A few days ago at the COP21 Climate Summit in Paris the World Bank and ESA signed an agreement on using information from Earth observation satellites in support of sustainable development.
One of the ongoing projects within this framework (eoworld2, Earth Observation for development) is “Detection and Characterisation of Illegal, Unlicensed and Unreported (IUU) Fisheries Activity in West Africa” that is supporting the World Bank’s West Africa Regional Fisheries Program. The objective of this program is to strengthen the capacity of coastal states in West Africa to govern and manage targeted fisheries, reduce illegal fishing, and increase local value added to fish products.
KSAT is project prime and coordinates the project with the support from the partners exactEarth Europe and Fisheries Analytical Capacity Tank (FACT).
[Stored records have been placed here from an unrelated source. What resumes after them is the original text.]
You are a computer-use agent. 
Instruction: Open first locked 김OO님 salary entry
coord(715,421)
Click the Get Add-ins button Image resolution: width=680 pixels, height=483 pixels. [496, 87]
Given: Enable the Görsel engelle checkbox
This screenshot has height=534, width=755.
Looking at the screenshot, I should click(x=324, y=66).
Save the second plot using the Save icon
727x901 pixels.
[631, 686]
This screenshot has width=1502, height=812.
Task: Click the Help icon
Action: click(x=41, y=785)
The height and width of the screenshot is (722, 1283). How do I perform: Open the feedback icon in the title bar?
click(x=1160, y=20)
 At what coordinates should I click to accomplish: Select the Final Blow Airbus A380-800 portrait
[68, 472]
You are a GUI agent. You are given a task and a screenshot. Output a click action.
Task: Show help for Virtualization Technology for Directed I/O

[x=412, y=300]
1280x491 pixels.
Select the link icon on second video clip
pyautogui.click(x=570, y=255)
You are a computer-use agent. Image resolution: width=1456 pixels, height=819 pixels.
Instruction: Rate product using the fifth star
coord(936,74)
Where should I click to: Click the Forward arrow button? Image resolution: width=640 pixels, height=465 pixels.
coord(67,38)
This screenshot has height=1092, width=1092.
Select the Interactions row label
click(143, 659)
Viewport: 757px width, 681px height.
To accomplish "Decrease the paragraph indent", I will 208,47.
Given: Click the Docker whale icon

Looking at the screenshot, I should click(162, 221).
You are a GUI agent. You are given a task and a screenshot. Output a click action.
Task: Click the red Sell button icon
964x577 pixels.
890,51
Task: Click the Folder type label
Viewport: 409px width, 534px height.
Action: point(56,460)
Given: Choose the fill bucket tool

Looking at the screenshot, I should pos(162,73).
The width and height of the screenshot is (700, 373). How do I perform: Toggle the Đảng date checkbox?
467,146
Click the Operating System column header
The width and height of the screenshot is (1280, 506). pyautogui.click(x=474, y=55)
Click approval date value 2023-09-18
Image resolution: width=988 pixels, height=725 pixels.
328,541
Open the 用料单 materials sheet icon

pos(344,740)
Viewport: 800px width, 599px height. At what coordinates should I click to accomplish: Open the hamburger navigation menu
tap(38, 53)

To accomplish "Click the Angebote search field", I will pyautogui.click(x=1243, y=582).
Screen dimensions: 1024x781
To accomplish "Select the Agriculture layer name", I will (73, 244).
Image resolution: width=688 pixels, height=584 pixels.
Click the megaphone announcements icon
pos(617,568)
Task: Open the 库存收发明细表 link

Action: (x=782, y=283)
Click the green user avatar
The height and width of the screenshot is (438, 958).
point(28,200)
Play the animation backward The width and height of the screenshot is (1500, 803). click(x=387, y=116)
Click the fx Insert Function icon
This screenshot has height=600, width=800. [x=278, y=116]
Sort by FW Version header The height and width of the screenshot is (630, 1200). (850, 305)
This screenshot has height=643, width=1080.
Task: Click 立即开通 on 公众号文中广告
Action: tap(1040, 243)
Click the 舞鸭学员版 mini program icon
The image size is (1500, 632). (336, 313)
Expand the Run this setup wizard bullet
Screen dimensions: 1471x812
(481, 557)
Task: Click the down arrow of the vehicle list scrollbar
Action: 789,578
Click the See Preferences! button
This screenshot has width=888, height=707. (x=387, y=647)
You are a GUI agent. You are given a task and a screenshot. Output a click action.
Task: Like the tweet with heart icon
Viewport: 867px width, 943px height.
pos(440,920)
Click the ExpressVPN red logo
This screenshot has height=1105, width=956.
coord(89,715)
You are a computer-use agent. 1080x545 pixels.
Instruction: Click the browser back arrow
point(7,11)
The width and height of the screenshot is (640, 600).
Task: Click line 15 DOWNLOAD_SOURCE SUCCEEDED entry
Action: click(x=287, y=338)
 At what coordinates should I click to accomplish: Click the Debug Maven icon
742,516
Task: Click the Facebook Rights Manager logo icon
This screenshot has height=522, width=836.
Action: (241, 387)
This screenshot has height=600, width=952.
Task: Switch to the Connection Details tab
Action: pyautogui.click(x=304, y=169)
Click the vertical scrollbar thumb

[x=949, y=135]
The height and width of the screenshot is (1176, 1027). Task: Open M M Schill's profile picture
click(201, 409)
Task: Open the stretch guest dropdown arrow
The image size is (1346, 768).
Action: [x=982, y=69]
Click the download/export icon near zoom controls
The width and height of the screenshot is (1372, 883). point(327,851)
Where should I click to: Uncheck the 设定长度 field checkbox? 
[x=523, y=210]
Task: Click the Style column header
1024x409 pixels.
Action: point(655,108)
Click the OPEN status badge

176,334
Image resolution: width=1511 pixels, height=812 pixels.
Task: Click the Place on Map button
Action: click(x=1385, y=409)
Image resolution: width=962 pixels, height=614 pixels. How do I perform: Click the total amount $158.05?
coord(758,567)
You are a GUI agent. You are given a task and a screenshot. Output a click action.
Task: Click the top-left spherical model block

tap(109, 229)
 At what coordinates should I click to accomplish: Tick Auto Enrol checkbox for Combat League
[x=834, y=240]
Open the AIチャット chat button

The fisheries authorities Liberia and Senegal has been the users with support from the World Bank. In the project KSAT has used Synthetic Aperture Radar (SAR) data from multiple satellites in a monitoring campaign over the area. The images has been analysed by KSAT analysts at TEOS in Tromsø and the vessel detections in the images has then been correlated with AIS reports from exactEarth (exactEarth Premium™), the Norwegian AISSat-1, AISSat-2 and NORAIS-2, and AIS data from ORBCOM/LuxSpace
In a satellite image it is possible to detect vessels independent of whether they are spoofing/disabling VMS/AIS messages to inhibit the identification and traffic if operating illegally. Thus the important contribution from Earth Observation demonstrated in this project is the vessel detection reports containing information about vessels detected in the SAR image with exact positions, estimation of size, heading and speed. The detections is correlated with data from the reporting systems (AIS) and non-reporting vessels are highlighted. In addition FACT has been aggregating the information with other available information to generate IUU intelligence reports providing information on IUU fishing hotspots and general statistics on the situation.
The campaign has now finished and the final reports from this project will be available in early 2016.